=== What needs to be done ===
Reproduce the lines between the one containing "Open the MO-2021-07-0002 打头 order row" and the one containing "Looking at the", including both, word for word. Leave the pictures out of your copy.

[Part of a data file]

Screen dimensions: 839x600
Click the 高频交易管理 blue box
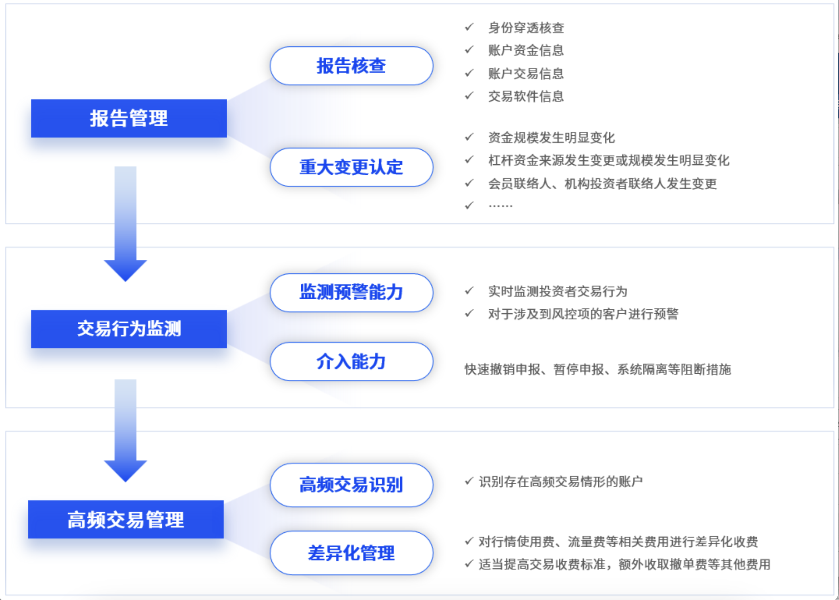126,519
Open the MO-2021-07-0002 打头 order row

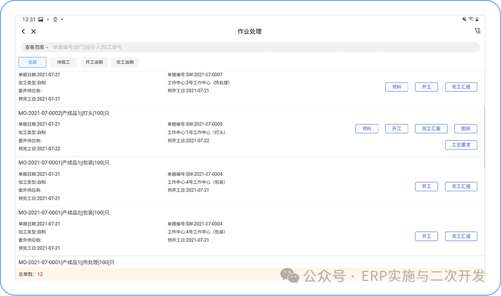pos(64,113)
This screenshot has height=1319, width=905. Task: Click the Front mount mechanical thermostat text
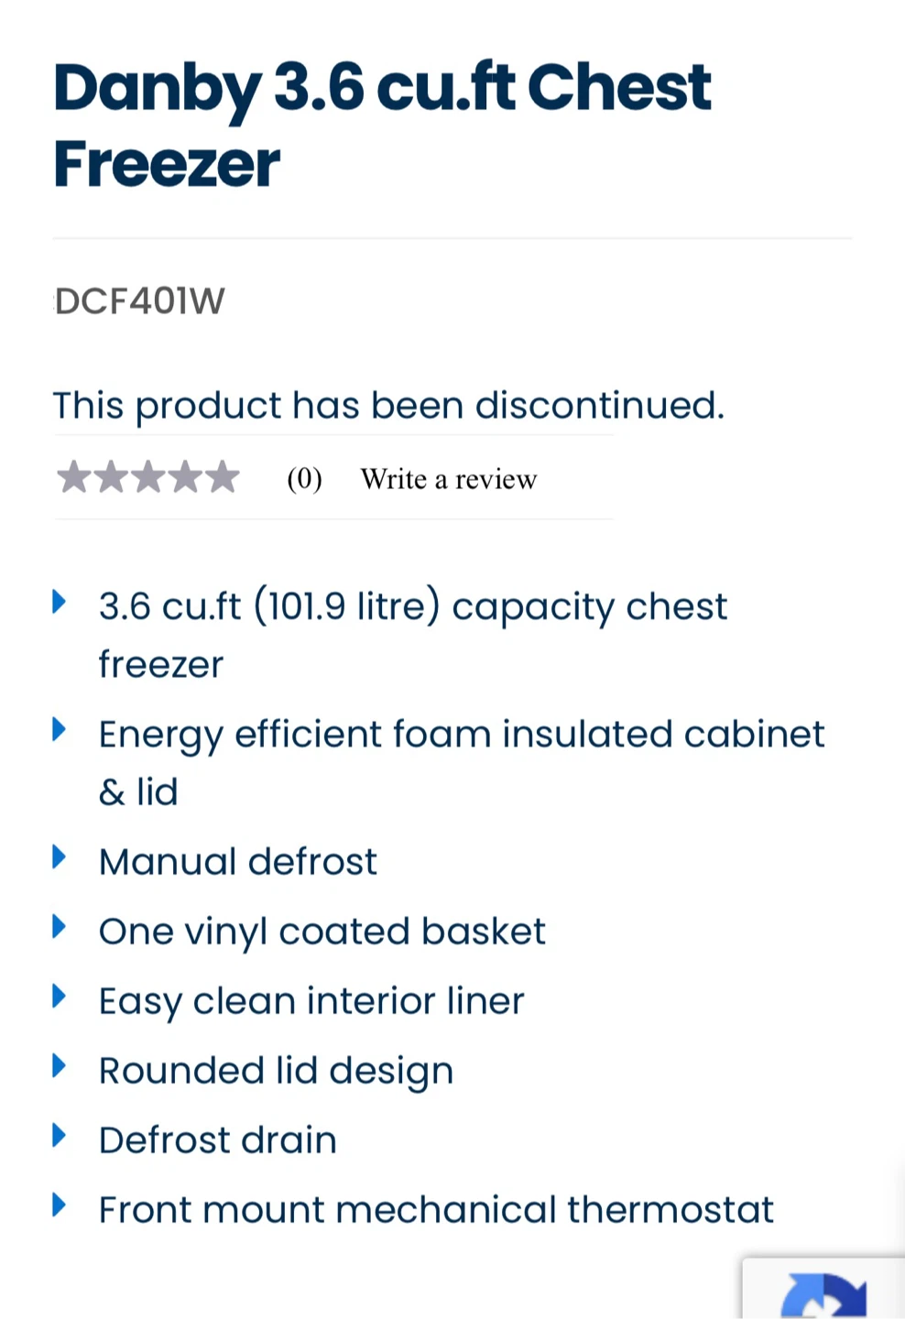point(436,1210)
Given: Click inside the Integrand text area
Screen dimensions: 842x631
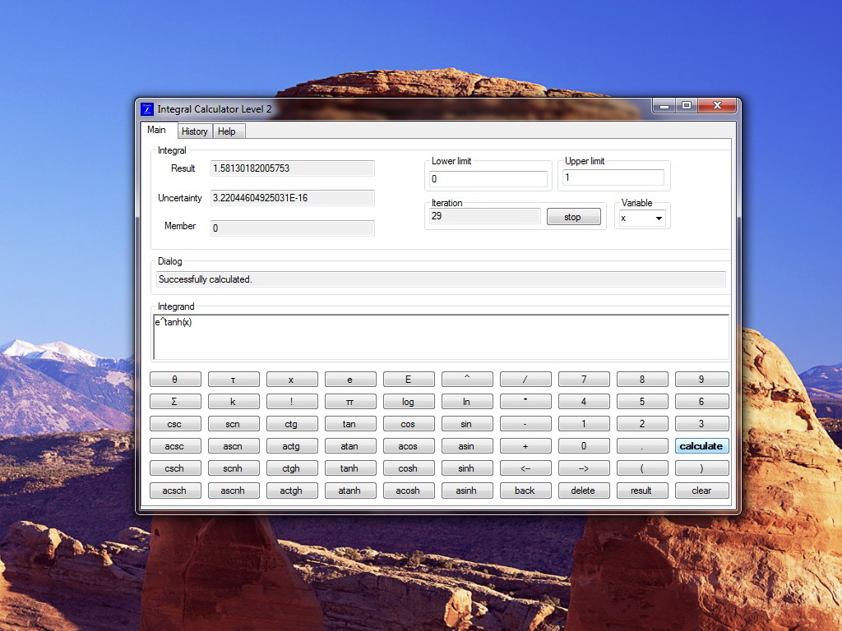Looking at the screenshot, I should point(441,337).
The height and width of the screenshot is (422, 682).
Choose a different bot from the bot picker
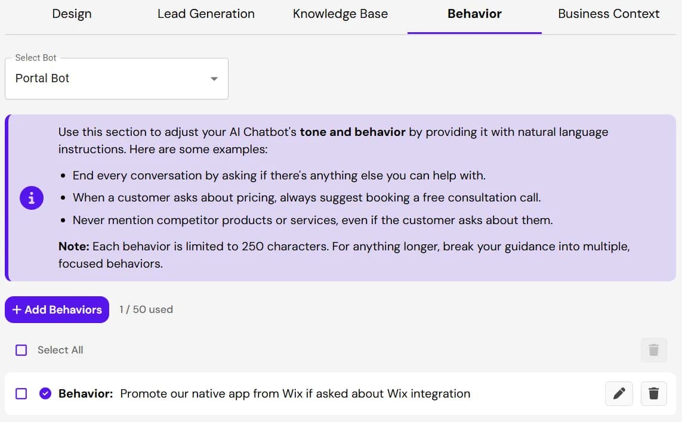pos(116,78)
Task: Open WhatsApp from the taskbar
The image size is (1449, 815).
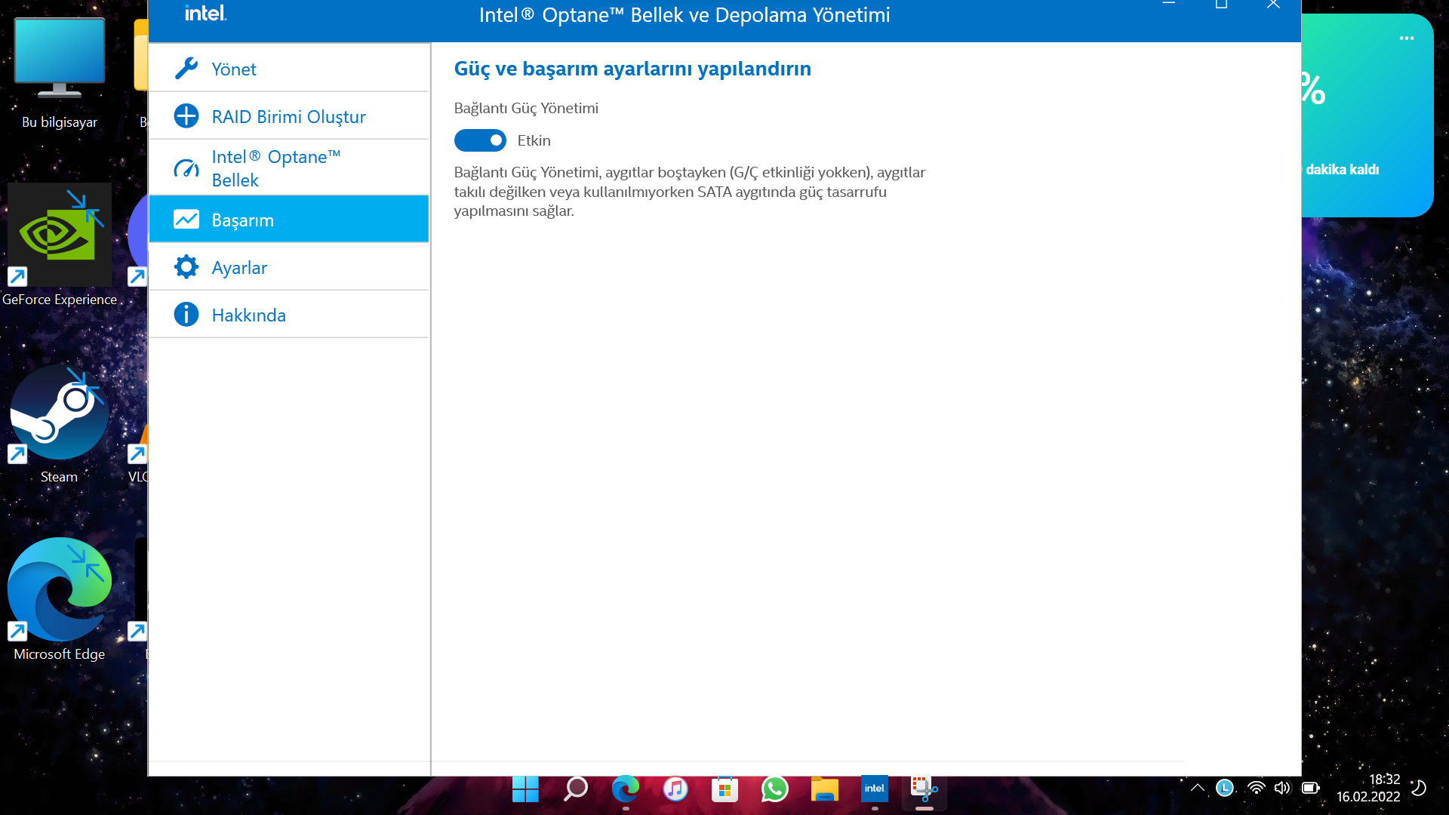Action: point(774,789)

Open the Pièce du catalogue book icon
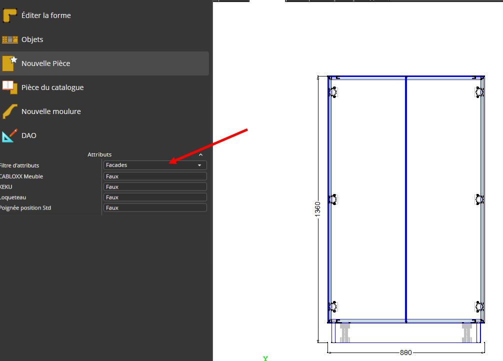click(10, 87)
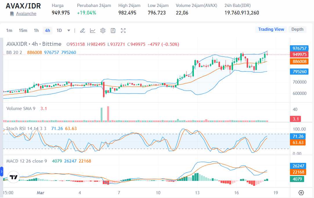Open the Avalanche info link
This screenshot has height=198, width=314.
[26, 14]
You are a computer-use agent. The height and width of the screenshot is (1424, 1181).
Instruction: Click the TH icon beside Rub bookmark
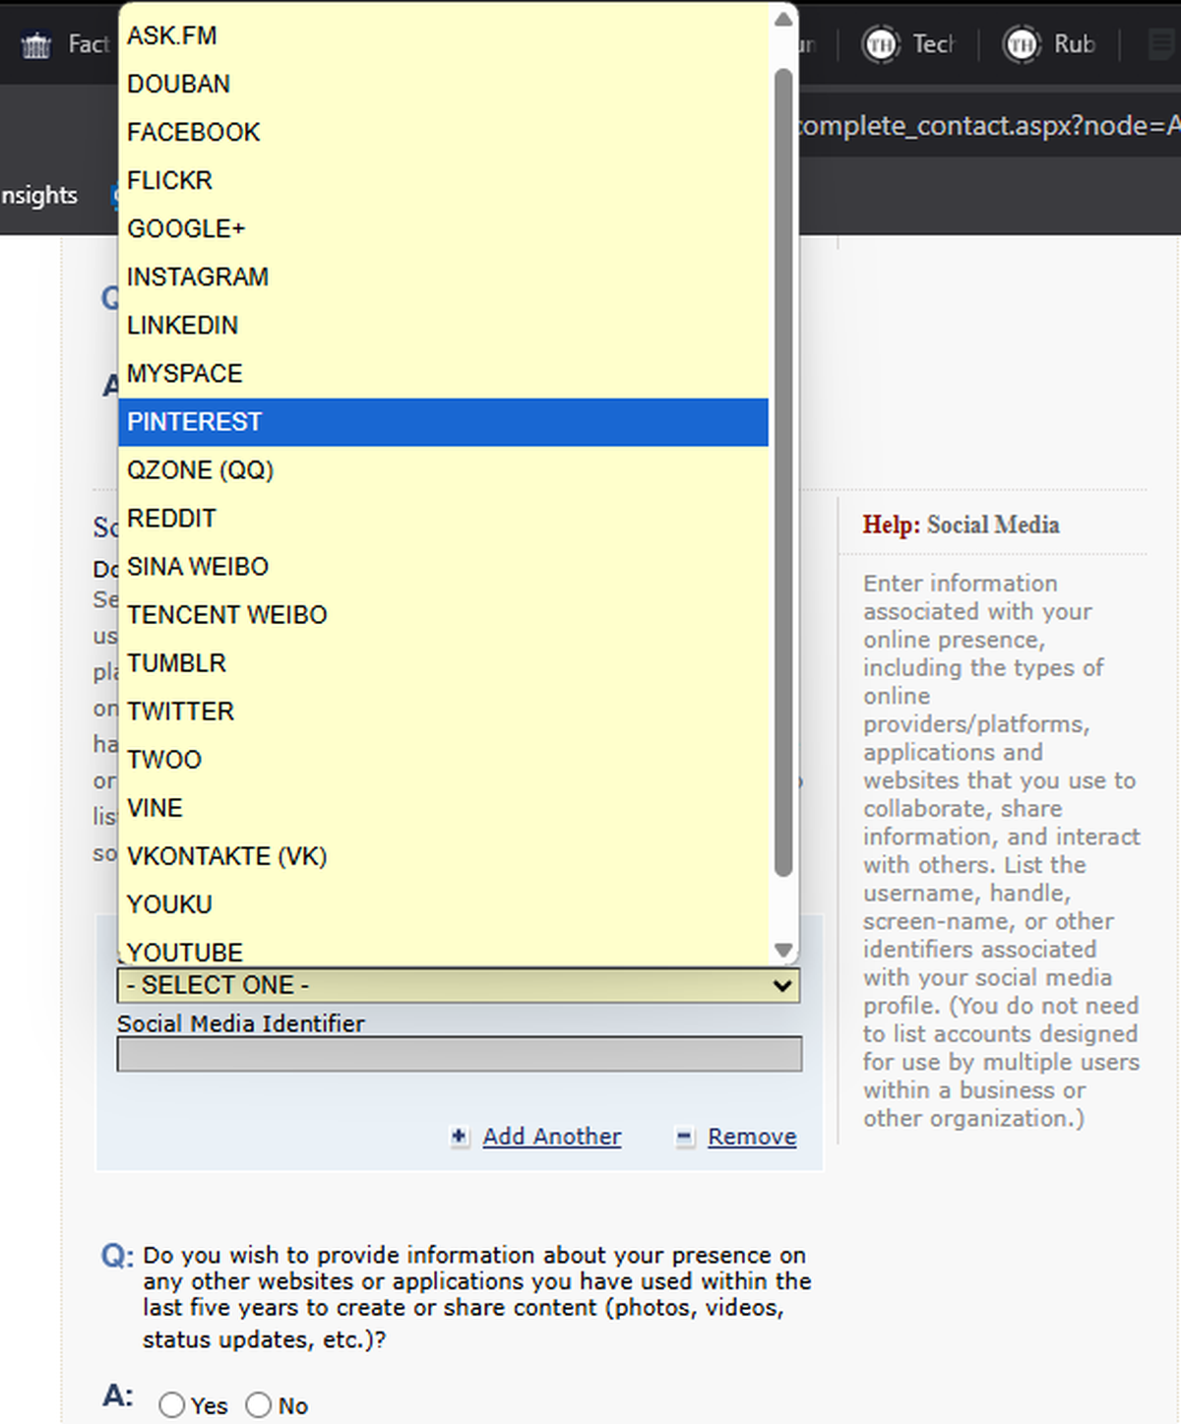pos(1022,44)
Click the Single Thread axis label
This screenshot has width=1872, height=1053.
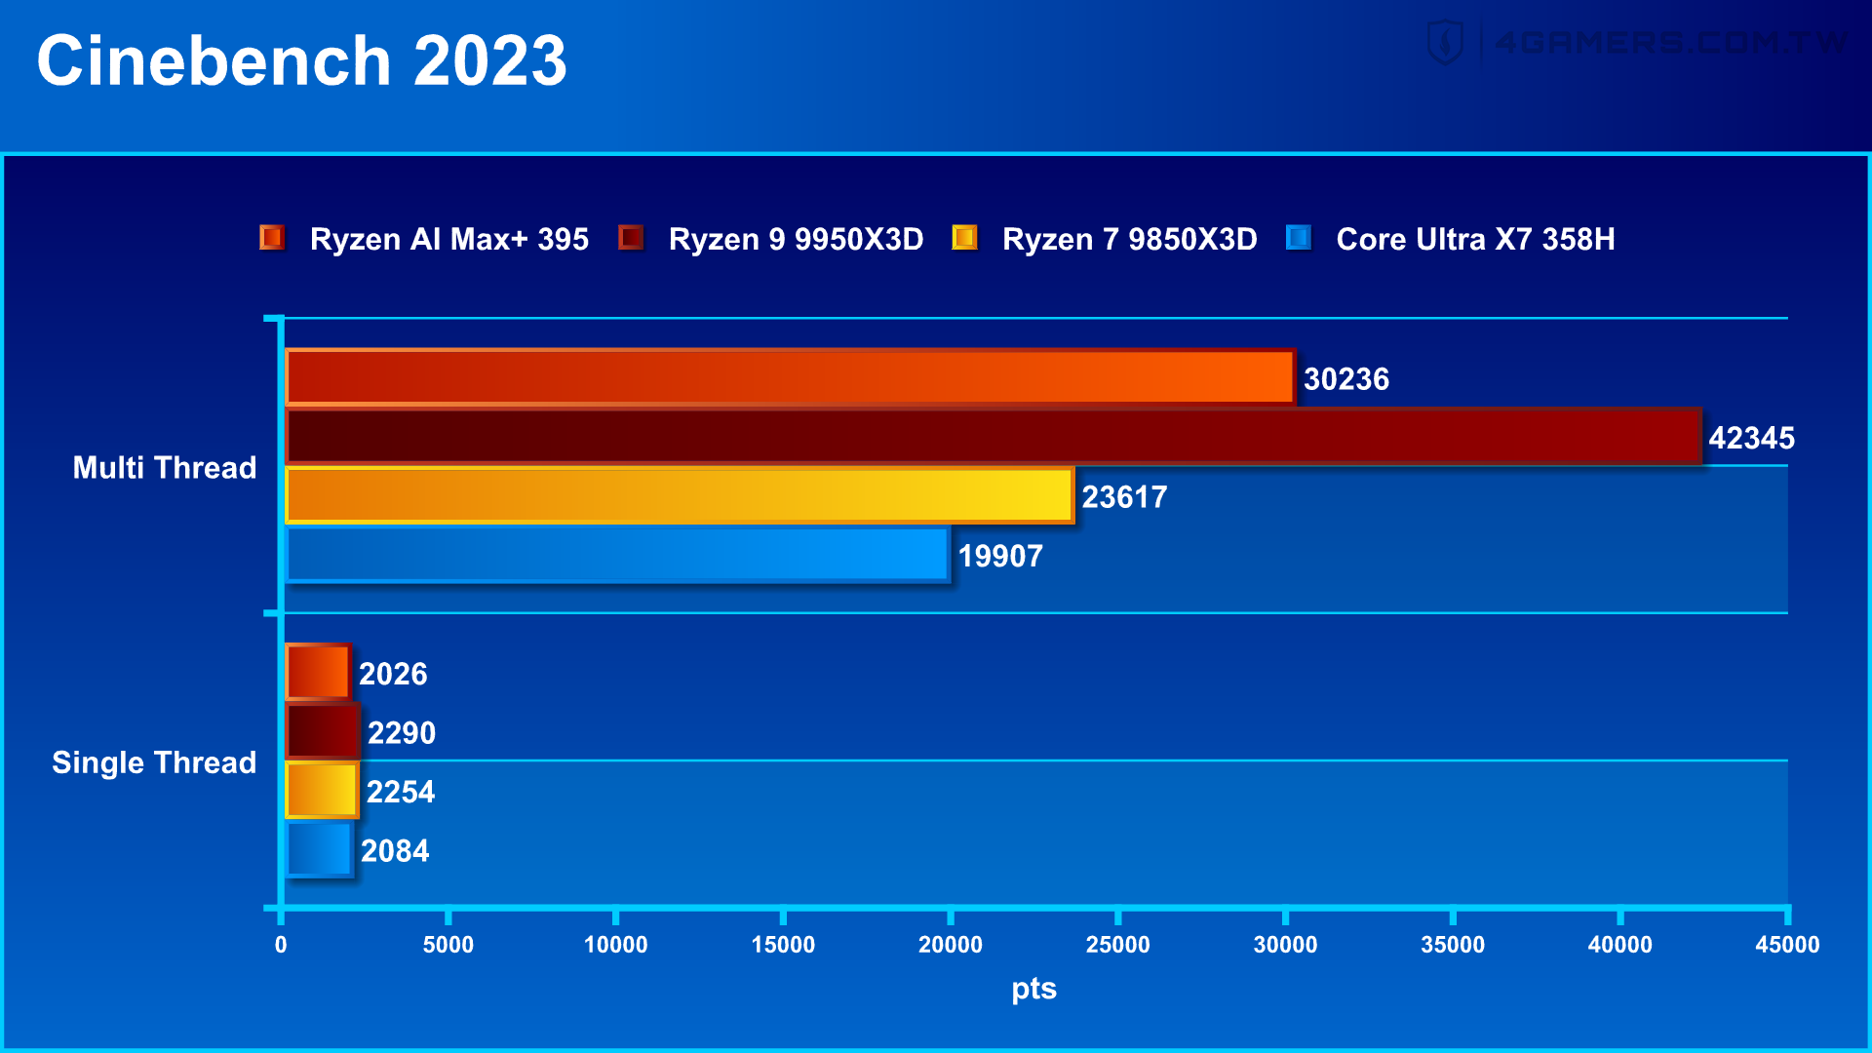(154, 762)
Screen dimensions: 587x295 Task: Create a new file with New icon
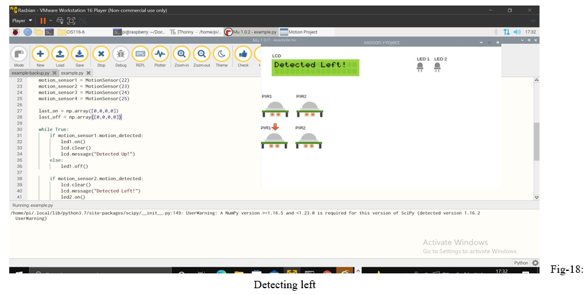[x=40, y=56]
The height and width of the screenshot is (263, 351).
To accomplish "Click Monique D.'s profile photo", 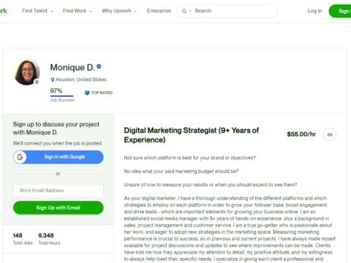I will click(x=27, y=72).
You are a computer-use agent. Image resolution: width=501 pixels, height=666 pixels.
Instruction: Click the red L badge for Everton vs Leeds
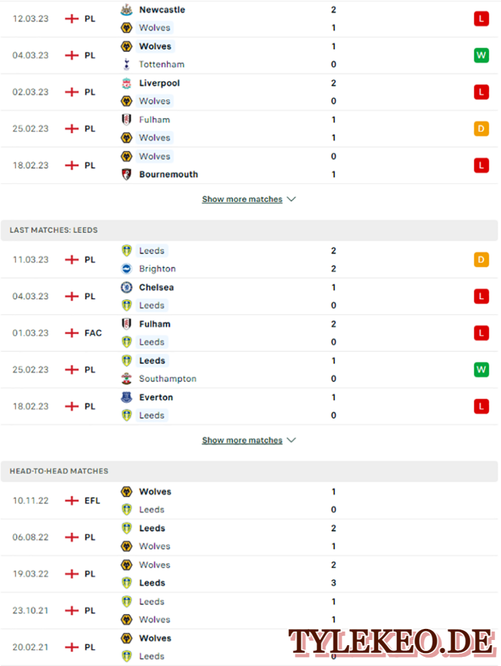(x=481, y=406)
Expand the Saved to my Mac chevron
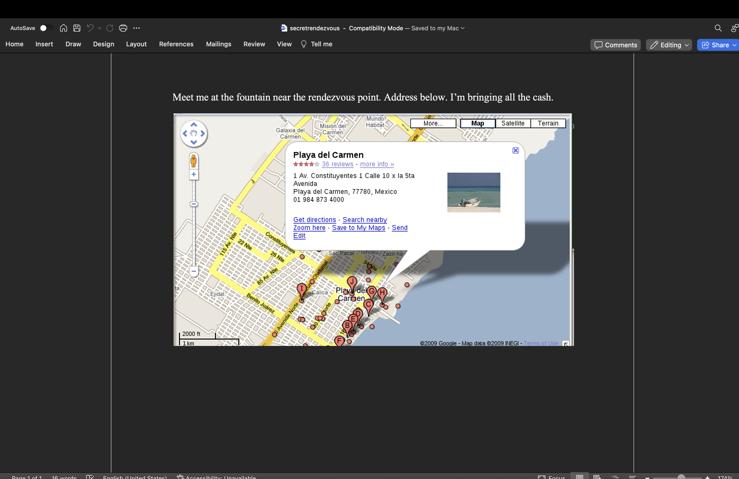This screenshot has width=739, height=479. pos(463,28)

=== Written reply ===
Open the MO-2021-07-0002 打头 order row

pos(64,113)
This screenshot has height=1319, width=905. Task: Click the Front mount mechanical thermostat text
point(436,1210)
Given: Click inside the Integrand text area
Screen dimensions: 842x631
Looking at the screenshot, I should point(441,337).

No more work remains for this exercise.